A Draft Card Solidifies the Identity of King Solomon Hill.
King Solomon Hill was a skilled blues guitar player who sang in a falsetto voice, accompanied by slide guitar, where a meat bone was used as a slide. Hill recorded 6 sides in 1932, only four of which have ever been found by collectors.
Why is he so important? many researchers, collectors, and scholars think Hill is equally as talented as Willie Brown, Charlie Patton, or even Robert Johnson. Yet, for the most part, his true identity has remained a mystery, and a debate has raged on since the 1960’s with different opinions as to who this man actually was.
As early as 1959, Sam Charters, in his book ” Country Blues” had identified King Solomon Hill as Big Joe WIlliams. By the mid-1960s, that suggestion seemed erroneous to a new era of scholars and researchers, among them, Gayle Dean Wardlow. The mystery began to unravel when Stephen Calt informed Wardlow he heard mention of the town of Minden in the recording of “Gone Dead Train”, a Hill release. This peaked Wardlow’s interest, and the investigation begun.
After traveling to Minden, Wardlow began to ask residents about a King Solomon Hill. The residents, of course, had never heard of him. But once Wardlow began playing his music for the people, several of them identified the singer as a man named Joe Holmes, from Sibley, LA. Naturally, Wardlow followed the lead. Sibley, a small town of only 500 residents, sits about 30 miles from Shreveport. Once Wardlow began poking around there, again playing Hill’s recordings for the older people of the town, he got more of the same – “Never heard of no King Solomon Hill, but that sho’ ’nuff sounds like Joe Holmes.” Further investigation lead Wardlow to Roberta Allums, a woman who for 31 years had lived as husband and wife with Joe Holmes.

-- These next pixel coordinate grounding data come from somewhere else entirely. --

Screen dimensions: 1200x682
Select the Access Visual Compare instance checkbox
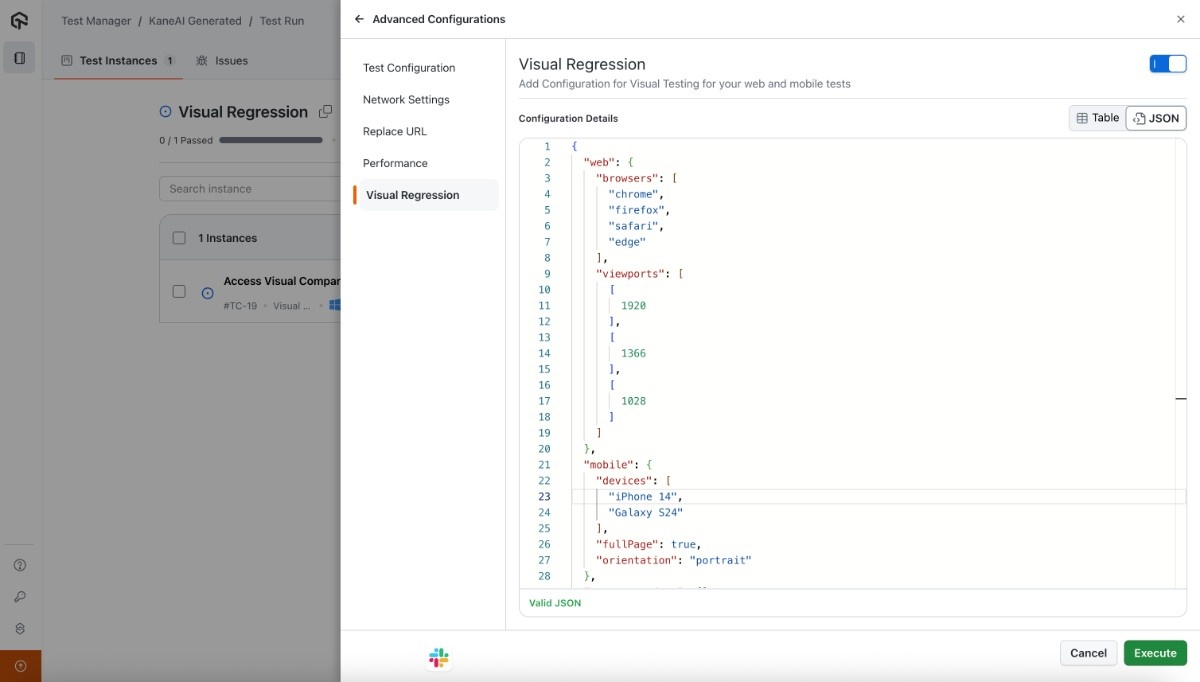point(179,291)
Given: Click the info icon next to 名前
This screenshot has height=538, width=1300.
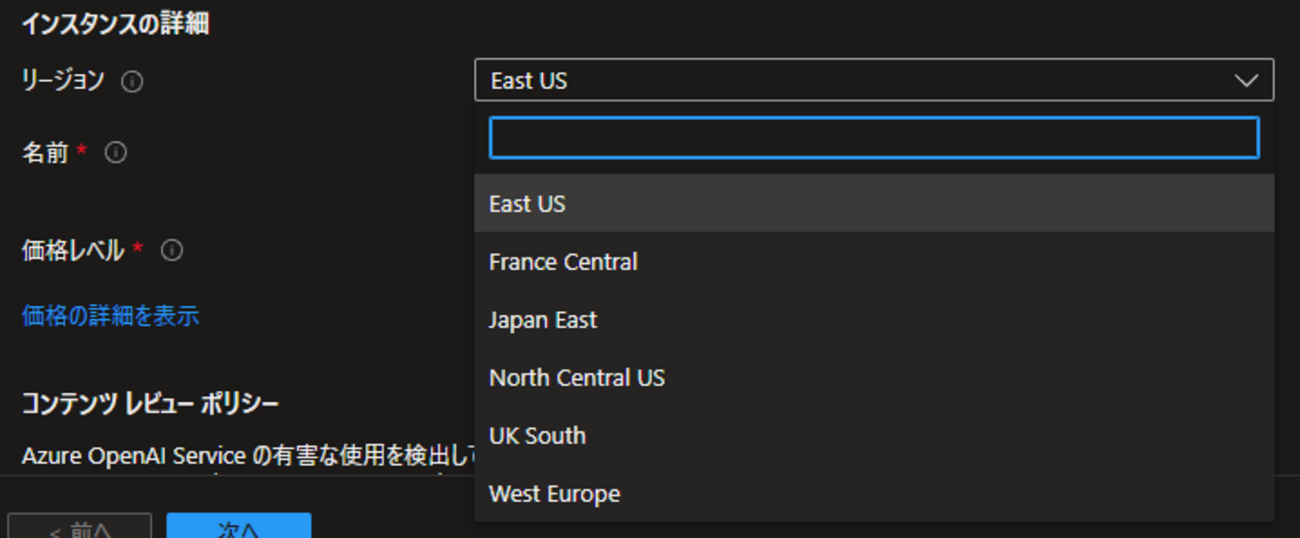Looking at the screenshot, I should (x=116, y=153).
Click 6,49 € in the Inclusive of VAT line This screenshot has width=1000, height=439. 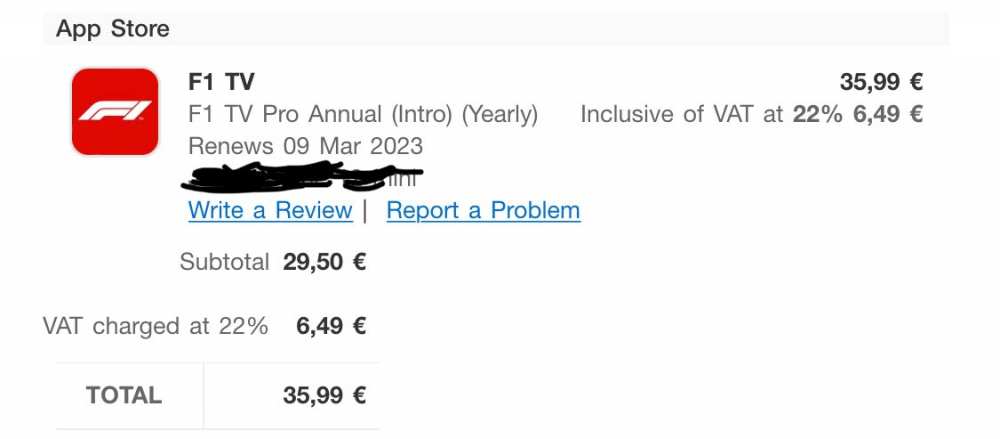point(887,114)
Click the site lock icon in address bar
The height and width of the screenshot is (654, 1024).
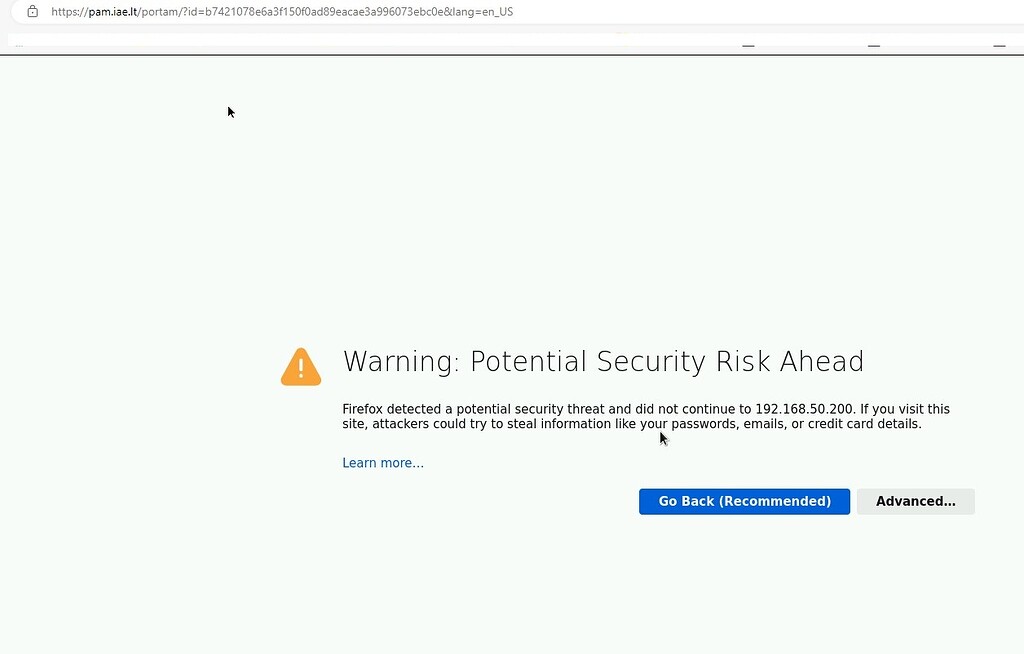[33, 11]
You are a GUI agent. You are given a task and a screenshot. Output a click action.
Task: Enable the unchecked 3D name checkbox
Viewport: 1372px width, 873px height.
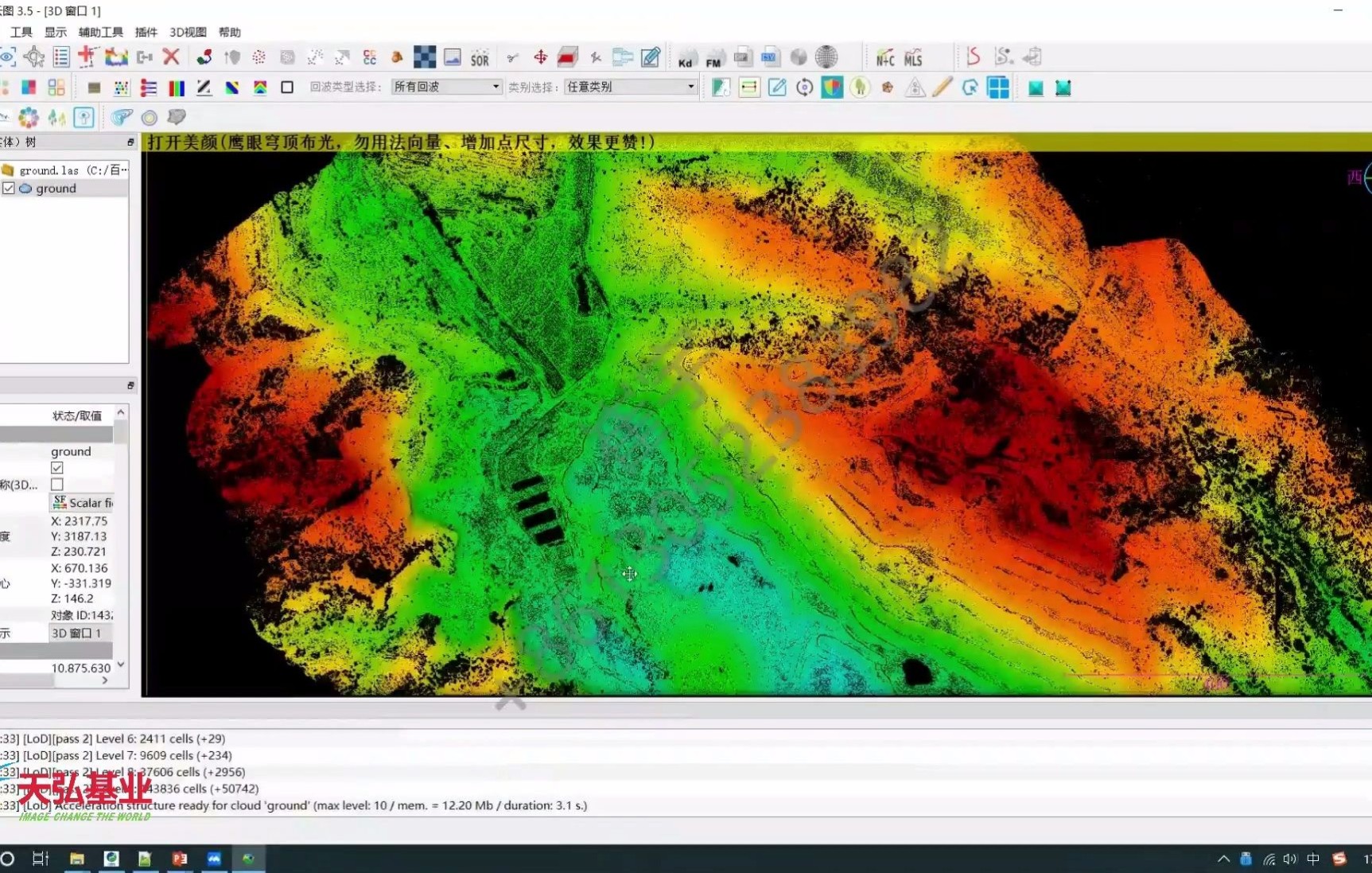[57, 484]
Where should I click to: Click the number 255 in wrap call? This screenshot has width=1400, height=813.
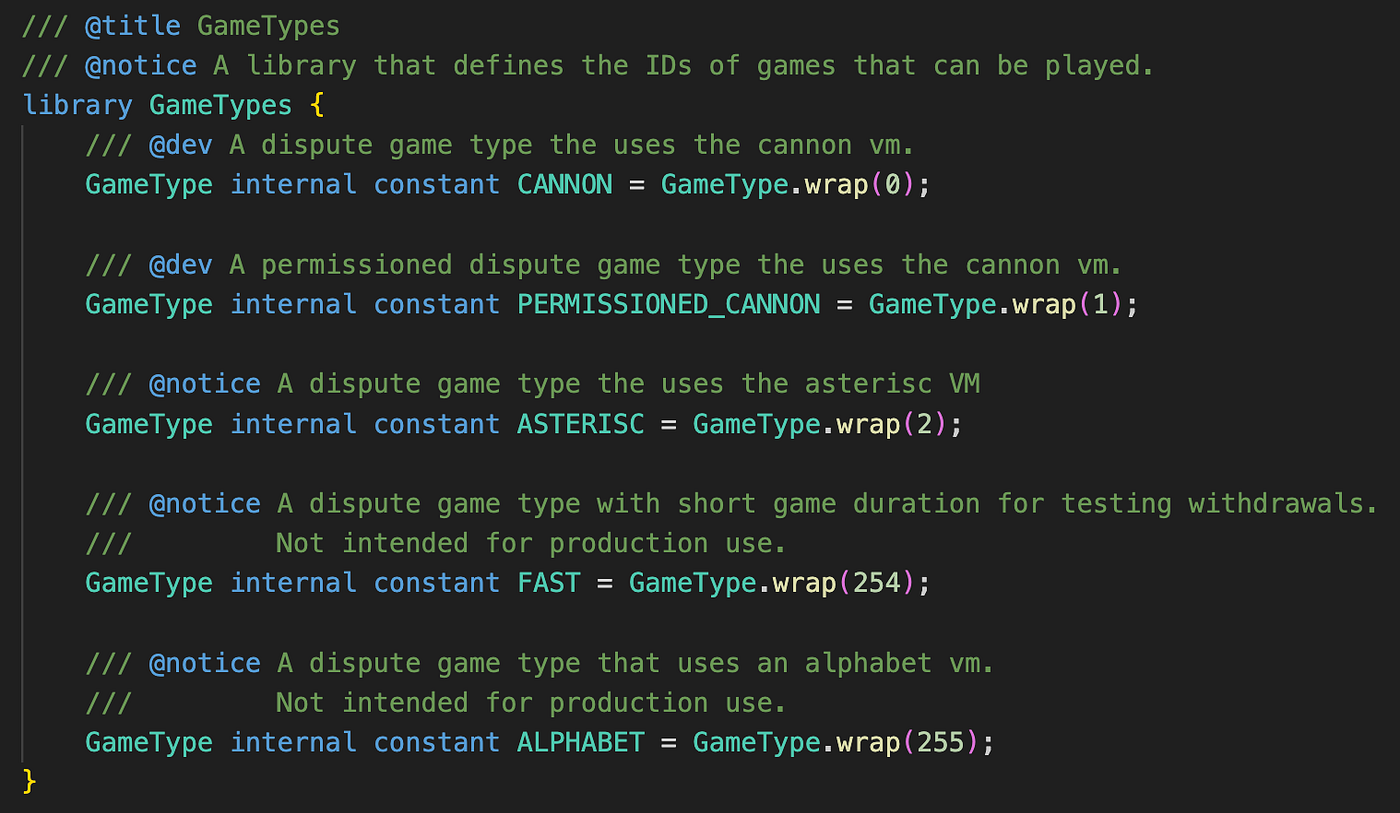941,742
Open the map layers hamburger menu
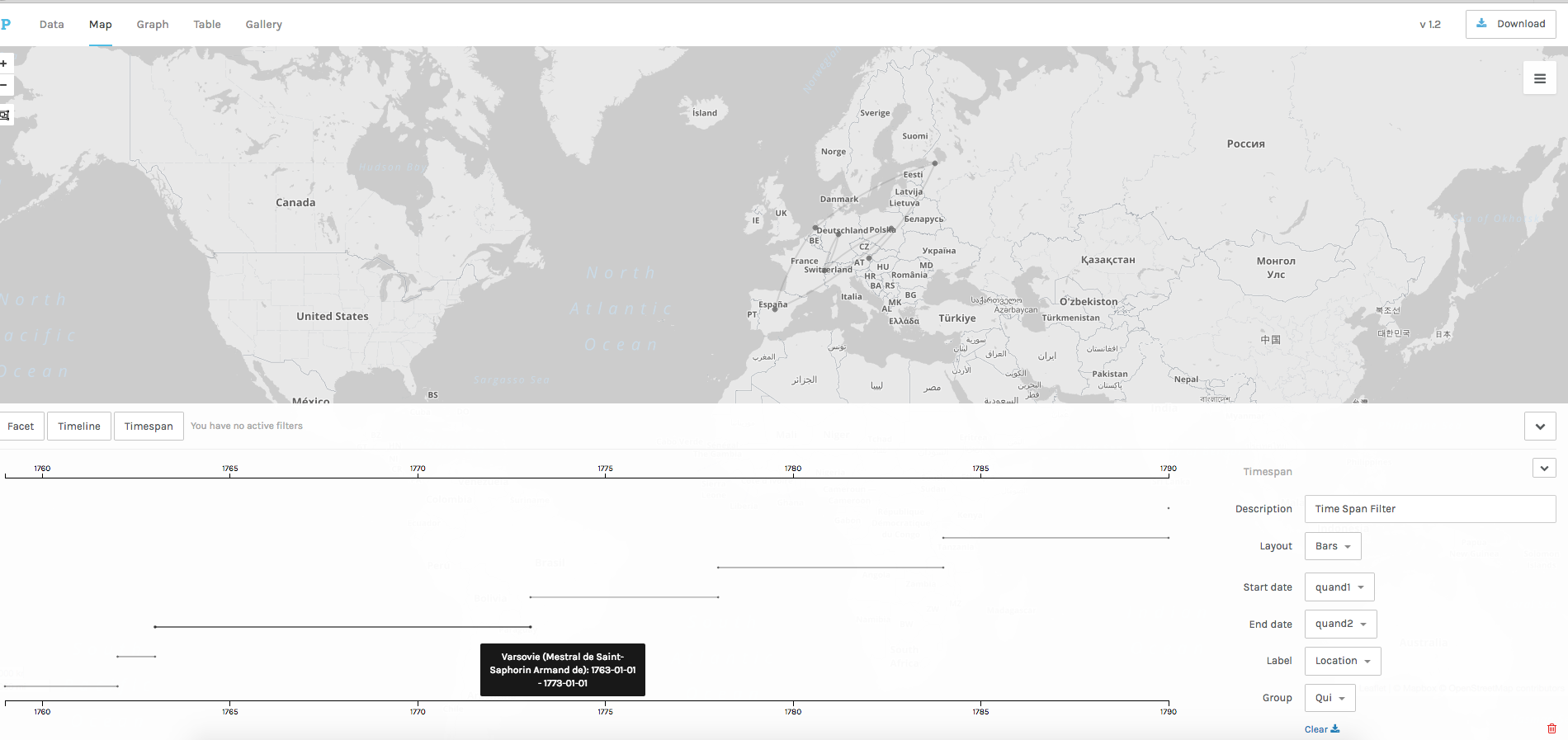The width and height of the screenshot is (1568, 740). [1539, 78]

Joe Holmes was a native of south Mississippi, born near McComb in 1897. He followed his older brother to northern Louisiana in 1915, where he married Allums three years later. They had one child together, Essie, born in 1918, who at last account lives in Chicago. Holmes would soon grow restless, and returned to McComb in 1920. It was here, in Burgarland, the black section of McComb, that Holmes would meet Salty Dog Sam. Later, in Minden, Holmes would have a chance encounter with Blind Lemon Jefferson. They played together and hung out for tow months, before Jefferson parted ways. by the 1940s, Holmes was still playing music, but was drinking heavily. In 1949, Holmes fell ill. Holmes, being only 5 feet 3 inches, weighing in at 130 pounds, and a constant smoker, died three days later.
So how do we know that Joe Holmes is in fact King Solomon Hill? Here’s what Wardlow found out.
– Although Big Joe Williams was identified as King Solomon Hill by Sam Charters (who claimed Williams claimed the recording as as his), Williams said “words were put in my mouth” and that he was in fact not Hill.
– The name King Solomon Hill was thought by many to be a biblical reference. However, Wardlow tracked down E.B. Wall, a retired postal worker who remembers a town called King Solomon Hill that was on his postal route (it sits by Yellow Pine). There is even a King Solomon’s Hill Baptist Church. The town is now called Salt Works by the newer residents.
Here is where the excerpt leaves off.